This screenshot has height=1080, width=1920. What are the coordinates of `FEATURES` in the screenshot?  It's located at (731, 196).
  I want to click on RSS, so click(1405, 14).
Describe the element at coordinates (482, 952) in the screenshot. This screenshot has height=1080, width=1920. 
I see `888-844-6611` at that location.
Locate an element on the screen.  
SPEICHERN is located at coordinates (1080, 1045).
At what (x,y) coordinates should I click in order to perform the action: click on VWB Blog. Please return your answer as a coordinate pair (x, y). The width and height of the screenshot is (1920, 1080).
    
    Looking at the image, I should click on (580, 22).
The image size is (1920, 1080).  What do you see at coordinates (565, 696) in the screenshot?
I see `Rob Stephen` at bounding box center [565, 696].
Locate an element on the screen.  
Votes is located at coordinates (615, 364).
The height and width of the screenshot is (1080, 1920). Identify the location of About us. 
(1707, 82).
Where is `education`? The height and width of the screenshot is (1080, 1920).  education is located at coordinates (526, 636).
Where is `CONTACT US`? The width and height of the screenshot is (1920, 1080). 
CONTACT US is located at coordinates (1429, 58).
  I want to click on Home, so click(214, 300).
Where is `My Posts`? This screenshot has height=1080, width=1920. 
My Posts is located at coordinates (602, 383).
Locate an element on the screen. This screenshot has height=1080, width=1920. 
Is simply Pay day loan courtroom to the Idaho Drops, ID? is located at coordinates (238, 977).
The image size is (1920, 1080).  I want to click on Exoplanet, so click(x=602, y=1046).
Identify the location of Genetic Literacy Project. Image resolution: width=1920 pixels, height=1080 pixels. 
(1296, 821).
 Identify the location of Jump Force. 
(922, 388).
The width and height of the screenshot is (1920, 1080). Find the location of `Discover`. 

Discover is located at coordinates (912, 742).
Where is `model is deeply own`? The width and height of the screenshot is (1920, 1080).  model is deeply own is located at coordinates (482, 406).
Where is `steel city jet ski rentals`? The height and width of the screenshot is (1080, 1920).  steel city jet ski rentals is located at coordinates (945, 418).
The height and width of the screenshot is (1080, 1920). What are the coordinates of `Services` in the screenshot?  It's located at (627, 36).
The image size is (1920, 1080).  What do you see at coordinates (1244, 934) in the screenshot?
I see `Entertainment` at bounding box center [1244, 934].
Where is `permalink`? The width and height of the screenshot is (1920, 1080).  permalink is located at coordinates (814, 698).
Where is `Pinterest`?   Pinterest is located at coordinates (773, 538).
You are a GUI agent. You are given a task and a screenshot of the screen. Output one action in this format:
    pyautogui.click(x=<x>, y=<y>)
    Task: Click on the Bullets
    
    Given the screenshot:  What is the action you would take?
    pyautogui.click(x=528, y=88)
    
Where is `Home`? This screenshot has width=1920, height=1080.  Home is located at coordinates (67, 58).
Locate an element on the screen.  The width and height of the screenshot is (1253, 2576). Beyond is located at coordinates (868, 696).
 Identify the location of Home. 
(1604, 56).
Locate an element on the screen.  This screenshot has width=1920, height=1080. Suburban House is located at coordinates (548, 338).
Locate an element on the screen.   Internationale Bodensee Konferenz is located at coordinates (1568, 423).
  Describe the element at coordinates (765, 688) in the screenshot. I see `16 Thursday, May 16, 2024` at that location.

########

> **Problem description**: Arrange every line of the records above as a Markdown table with two columns, No. and Line. Number the rows in order and leave out blank lines.

> **Response to the exercise**:
| No. | Line |
|---|---|
| 1 | This screenshot has height=1080, width=1920. What are the coordinates of `FEATURES` in the screenshot?  It's located at (731, 196). |
| 2 |   I want to click on RSS, so click(1405, 14). |
| 3 | Describe the element at coordinates (482, 952) in the screenshot. This screenshot has height=1080, width=1920.  |
| 4 | I see `888-844-6611` at that location. |
| 5 | Locate an element on the screen.   |
| 6 | SPEICHERN is located at coordinates (1080, 1045). |
| 7 | At what (x,y) coordinates should I click in order to perform the action: click on VWB Blog. Please return your answer as a coordinate pair (x, y). The width and height of the screenshot is (1920, 1080). |
| 8 |     Looking at the image, I should click on (580, 22). |
| 9 | The image size is (1920, 1080).  What do you see at coordinates (565, 696) in the screenshot? |
| 10 | I see `Rob Stephen` at bounding box center [565, 696]. |
| 11 | Locate an element on the screen.   |
| 12 | Votes is located at coordinates (615, 364). |
| 13 | The height and width of the screenshot is (1080, 1920). Identify the location of About us.  |
| 14 | (1707, 82). |
| 15 | Where is `education`? The height and width of the screenshot is (1080, 1920).  education is located at coordinates (526, 636). |
| 16 | Where is `CONTACT US`? The width and height of the screenshot is (1920, 1080).  |
| 17 | CONTACT US is located at coordinates (1429, 58). |
| 18 |   I want to click on Home, so click(214, 300). |
| 19 | Where is `My Posts`? This screenshot has height=1080, width=1920.  |
| 20 | My Posts is located at coordinates (602, 383). |
| 21 | Locate an element on the screen. This screenshot has height=1080, width=1920.  |
| 22 | Is simply Pay day loan courtroom to the Idaho Drops, ID? is located at coordinates (238, 977). |
| 23 | The image size is (1920, 1080).  I want to click on Exoplanet, so click(x=602, y=1046). |
| 24 | Identify the location of Genetic Literacy Project. Image resolution: width=1920 pixels, height=1080 pixels.  |
| 25 | (1296, 821). |
| 26 |  Identify the location of Jump Force.  |
| 27 | (922, 388). |
| 28 | The width and height of the screenshot is (1920, 1080). Find the location of `Discover`.  |
| 29 | Discover is located at coordinates (912, 742). |
| 30 | Where is `model is deeply own`? The width and height of the screenshot is (1920, 1080).  model is deeply own is located at coordinates (482, 406). |
| 31 | Where is `steel city jet ski rentals`? The height and width of the screenshot is (1080, 1920).  steel city jet ski rentals is located at coordinates (945, 418). |
| 32 | The height and width of the screenshot is (1080, 1920). What are the coordinates of `Services` in the screenshot?  It's located at (627, 36). |
| 33 | The image size is (1920, 1080).  What do you see at coordinates (1244, 934) in the screenshot? |
| 34 | I see `Entertainment` at bounding box center [1244, 934]. |
| 35 | Where is `permalink`? The width and height of the screenshot is (1920, 1080).  permalink is located at coordinates (814, 698). |
| 36 | Where is `Pinterest`?   Pinterest is located at coordinates (773, 538). |
| 37 | You are a GUI agent. You are given a task and a screenshot of the screen. Output one action in this format: |
| 38 |     pyautogui.click(x=<x>, y=<y>) |
| 39 |     Task: Click on the Bullets |
| 40 |     Given the screenshot:  What is the action you would take? |
| 41 |     pyautogui.click(x=528, y=88) |
| 42 | Where is `Home`? This screenshot has width=1920, height=1080.  Home is located at coordinates (67, 58). |
| 43 | Locate an element on the screen.  The width and height of the screenshot is (1253, 2576). Beyond is located at coordinates (868, 696). |
| 44 |  Identify the location of Home.  |
| 45 | (1604, 56). |
| 46 | Locate an element on the screen.  This screenshot has width=1920, height=1080. Suburban House is located at coordinates (548, 338). |
| 47 | Locate an element on the screen.   Internationale Bodensee Konferenz is located at coordinates (1568, 423). |
| 48 |   Describe the element at coordinates (765, 688) in the screenshot. I see `16 Thursday, May 16, 2024` at that location. |